In the dating world, you encounter diverse types of people and not all of them can be “the one”. For one reason or another, there is something about “The One” that doesn’t fit well with you. In my own encounters, I have met two types of people that have caused me more harm than good. What was weird was that they weren’t even aware of it. To them, they felt like they we’re being a good and supportive partner but in the end, their goals seemed off-base.
The first was “The Helper”. The Helper was a supportive and positive partner. They would help me keep my things organized, keep me on track of my goals and tasks, and make sure that what I did was done at its best. At first glance, The Helper is like someone who came down from the sky to set you on the right path in life. That’s what I felt. After some time, I started to notice some things that slowly became a problem.
First, it was minor things. The daily tasks I accomplished would always seem to be lack-luster if there were a couple things that could be done still. Being who they were, they had an acute way of how things needed to be done every day and after a while, it seemed as if the OCD they operated on was something I was would supposed to adopt. It felt like they were trying to mold me to be like them. After all, when they would help me with my endeavors, they did in the way THEY knew how to and if they thought that was a better way, then I should learn to be like that too.
Later, they’re nitpicky ways manifested further. The control-issues didn’t stop at the trivial operations of daily activities. The life goals that they had set for themselves and whatever standards it required would be standards that would often be out of my range. What that entailed meant the relationship wasn’t as easy as expected and instead, I had to work harder for things that were, in a sense, prerequisites to continue the relationship.
The results of this relationship were that I was going against my own beliefs of what a relationship was. I was sucked into their standards of a relationship and it ended up causing stress for me to the point that it felt like my efforts were never appreciated. It was a hedonistic treadmill at its finest and I wanted to get off a long time ago. Though it felt nice to have someone care about my goals, my goals were used against me and my partner soon felt like my boss. In addition, I would feel like they took some self-gratification for feeling like they were helping someone be on “the right path”.
The second type I dated was “The Exhibitionist”. A big benefit was The Exhibitionist lets you be you and supports you just the way you are. They were fun to be around and it was interesting to see someone take an interest in my culture. In my case, I was raised in a Mexican-American home in a lower-class part of town. With them being from a different world, our relationship was like The Lady and the Tramp story. He was from the finer things in life with a promising job on the way, and I was from the budget-end family making ends-meet but had the academics to meet them in the middle.
There is something that we value in relationships when we can be who we want to be without judgments from our partners. You can be at your very best or worst and they will find the essential things about you that matter the most and that is a different kind of affection. Of course, that affection comes with a price like most things. After a while, you begin to realize why it was a different kind of affection. It just takes looking at it closer.

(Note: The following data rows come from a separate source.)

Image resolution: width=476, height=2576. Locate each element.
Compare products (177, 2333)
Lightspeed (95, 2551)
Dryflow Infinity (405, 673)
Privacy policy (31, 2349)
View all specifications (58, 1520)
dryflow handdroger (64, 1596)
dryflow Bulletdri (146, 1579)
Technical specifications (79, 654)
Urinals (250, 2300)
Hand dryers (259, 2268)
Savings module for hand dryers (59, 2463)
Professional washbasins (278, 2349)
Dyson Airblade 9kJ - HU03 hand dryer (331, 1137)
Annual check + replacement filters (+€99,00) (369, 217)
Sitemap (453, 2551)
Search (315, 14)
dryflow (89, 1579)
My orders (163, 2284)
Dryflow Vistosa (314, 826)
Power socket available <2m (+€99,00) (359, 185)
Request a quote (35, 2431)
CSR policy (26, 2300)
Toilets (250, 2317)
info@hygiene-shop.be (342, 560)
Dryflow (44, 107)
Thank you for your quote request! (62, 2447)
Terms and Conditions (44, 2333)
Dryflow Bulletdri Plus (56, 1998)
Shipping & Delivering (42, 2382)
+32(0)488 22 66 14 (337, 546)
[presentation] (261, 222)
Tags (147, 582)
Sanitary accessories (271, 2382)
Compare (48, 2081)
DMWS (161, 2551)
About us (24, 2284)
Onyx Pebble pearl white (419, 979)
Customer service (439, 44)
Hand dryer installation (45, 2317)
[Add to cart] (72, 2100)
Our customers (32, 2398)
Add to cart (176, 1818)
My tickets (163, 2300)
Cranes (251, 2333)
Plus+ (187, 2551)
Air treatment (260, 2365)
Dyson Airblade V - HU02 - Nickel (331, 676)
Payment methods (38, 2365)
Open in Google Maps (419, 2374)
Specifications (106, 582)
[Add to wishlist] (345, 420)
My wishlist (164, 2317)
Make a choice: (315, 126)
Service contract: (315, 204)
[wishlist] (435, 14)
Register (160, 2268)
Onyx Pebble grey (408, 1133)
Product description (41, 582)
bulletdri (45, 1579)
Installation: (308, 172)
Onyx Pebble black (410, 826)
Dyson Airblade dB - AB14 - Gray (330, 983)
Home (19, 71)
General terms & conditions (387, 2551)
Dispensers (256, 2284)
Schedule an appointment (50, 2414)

There were discrete issues that existed in this relationship. Not only was I treated as something that was to be groomed or tamed, the very aspect of my lived experienced was something of a turn-on for them. My poverty and race was fetishized because, to them, I was exotic. They would make references to stereotypes that grew up with or make sly comments about what “my people would do” as if it was endearing. The worst was going out to a semi-formal restaurant and listen to them talk about how I “don’t get to go to these too often”. It wasn’t like features such as my hair, height, or intellect. Instead, the things of attraction were my past and culture as if they were not forced upon me. I did not choose to be raised in “the ghetto” or around a large Mexican family but to them, my past was fetishized like my body.

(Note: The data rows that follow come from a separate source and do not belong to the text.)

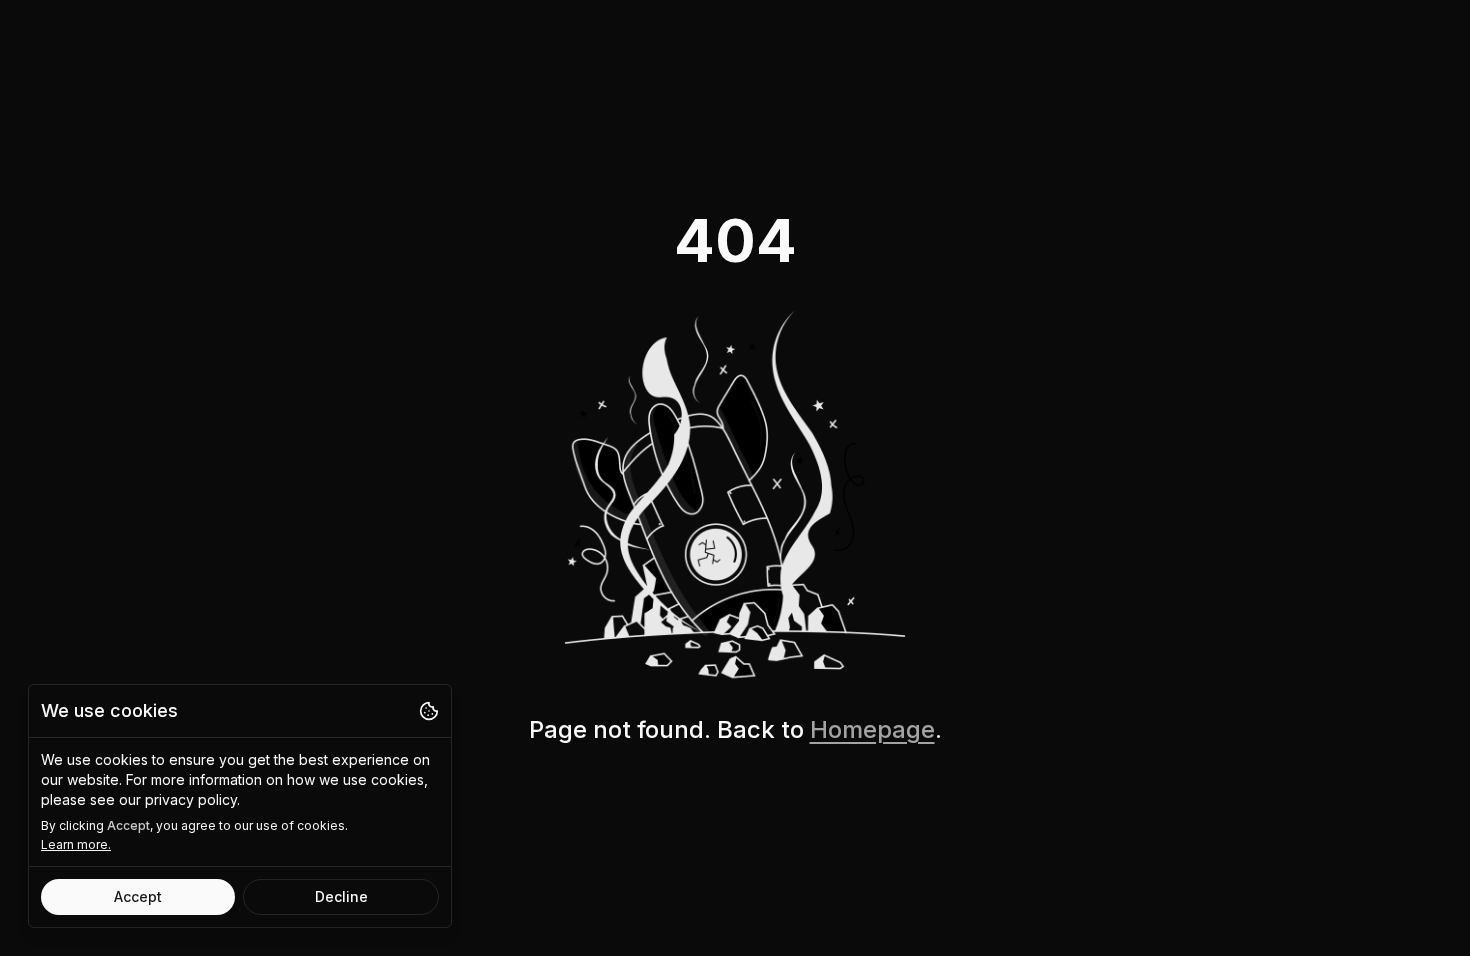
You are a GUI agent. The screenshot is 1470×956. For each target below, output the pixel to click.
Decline (341, 896)
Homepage (872, 729)
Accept (138, 896)
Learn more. (76, 844)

The results of that relationship were that I felt odd embracing any of my culture and upbringing. Though they thought they were letting me be myself, I couldn’t anymore without it being something of fascination to them. It reduced my race and poverty to a fetish.

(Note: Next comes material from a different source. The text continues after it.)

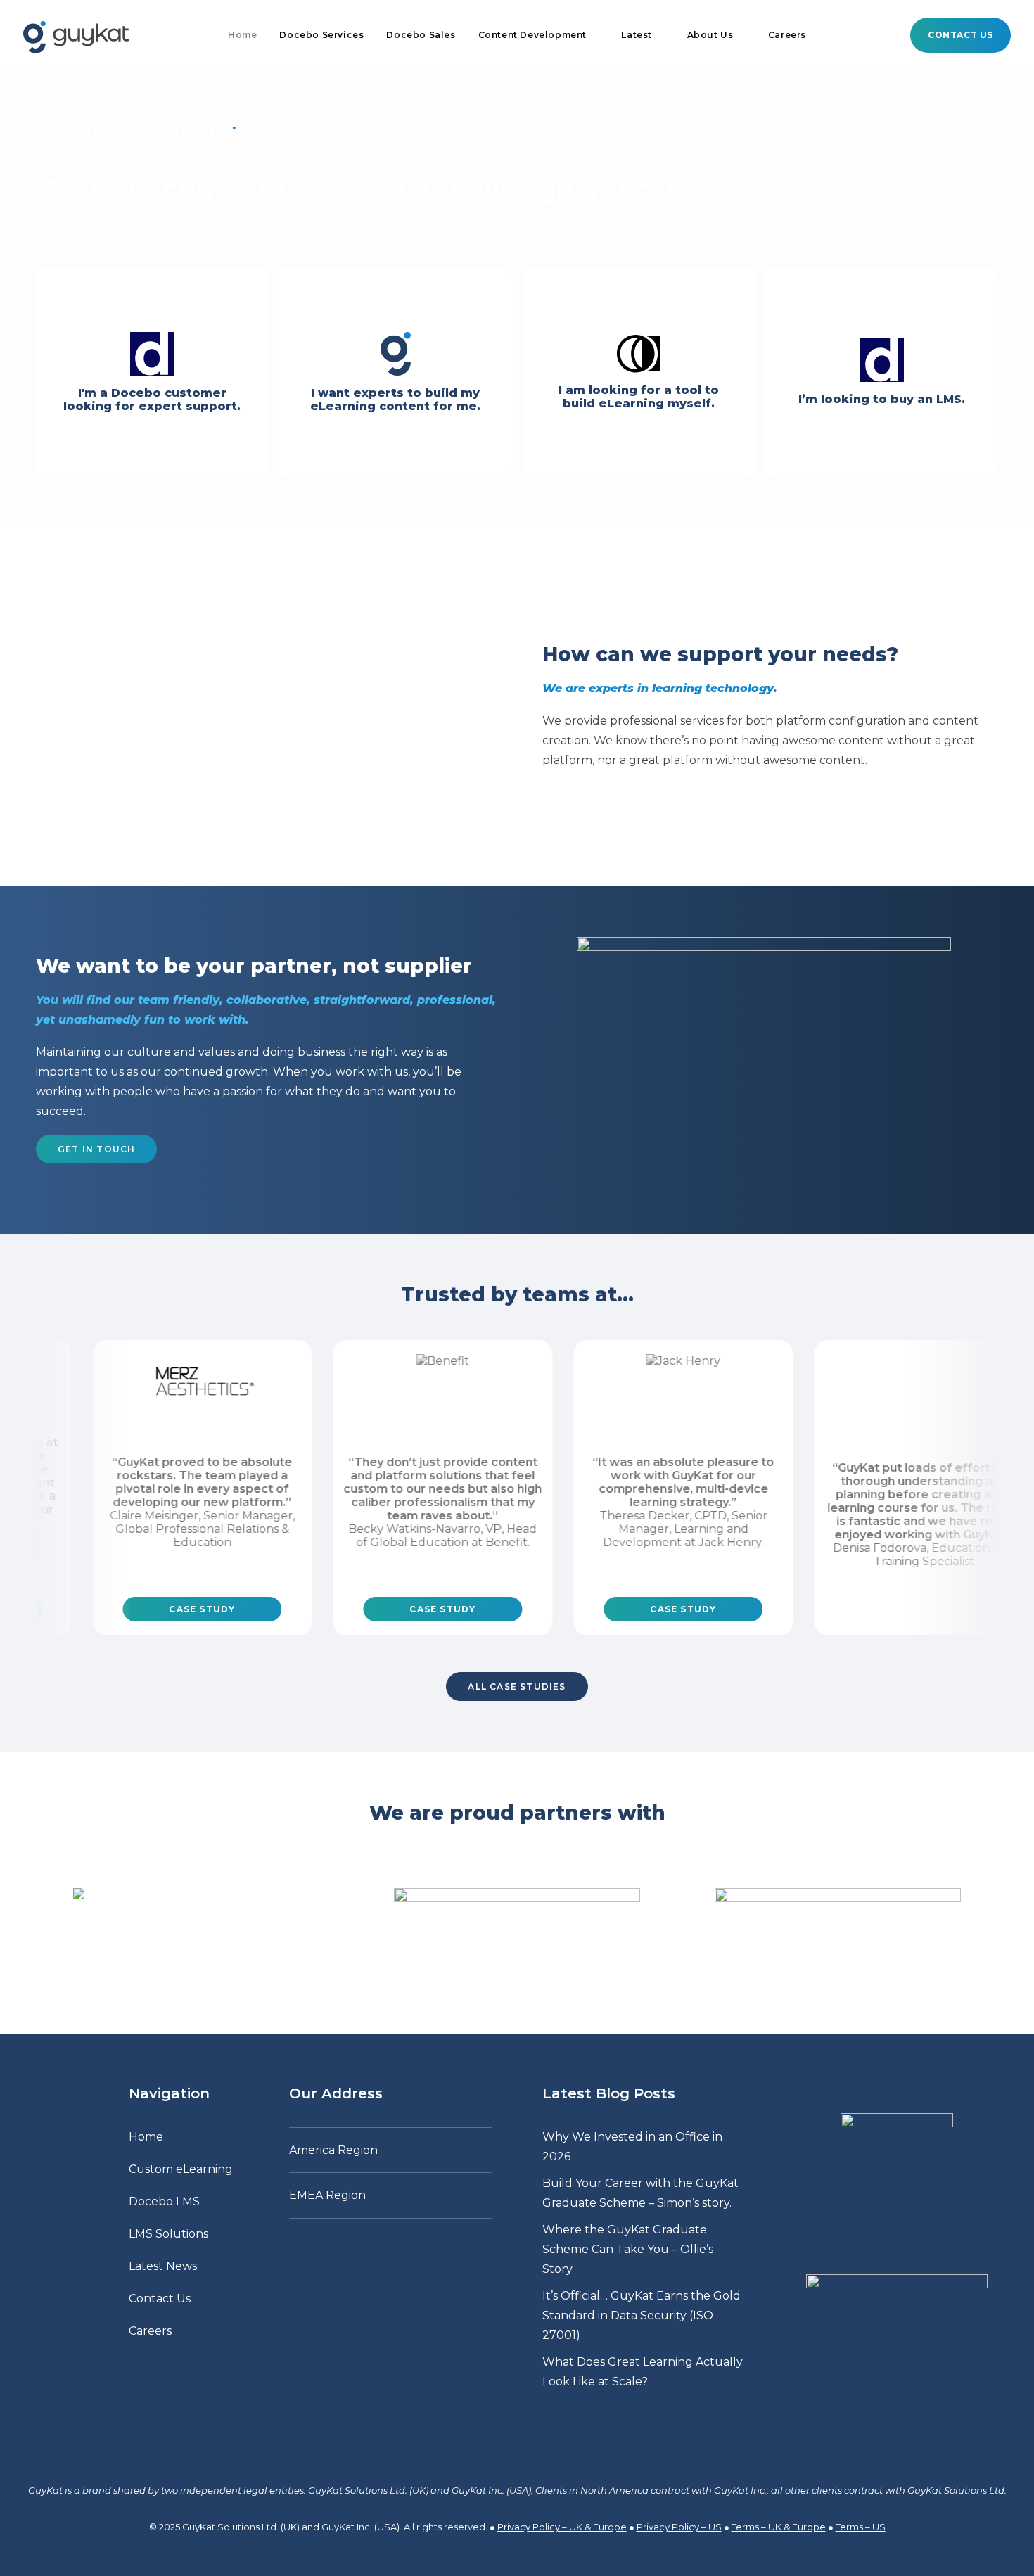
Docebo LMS (164, 2201)
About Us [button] (710, 35)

These two were not “The One”. What they were though was stepping stones to teaching me what I was comfortable with when I went out into the dating world and helped me identify other problematic encounters before they got too deep. I want people to take away from this blog a way of being in the world when you’re still dating and looking around. Though The Helper and The Exhibitionist seem like a dream come true, more often than not, they’re too good to be true.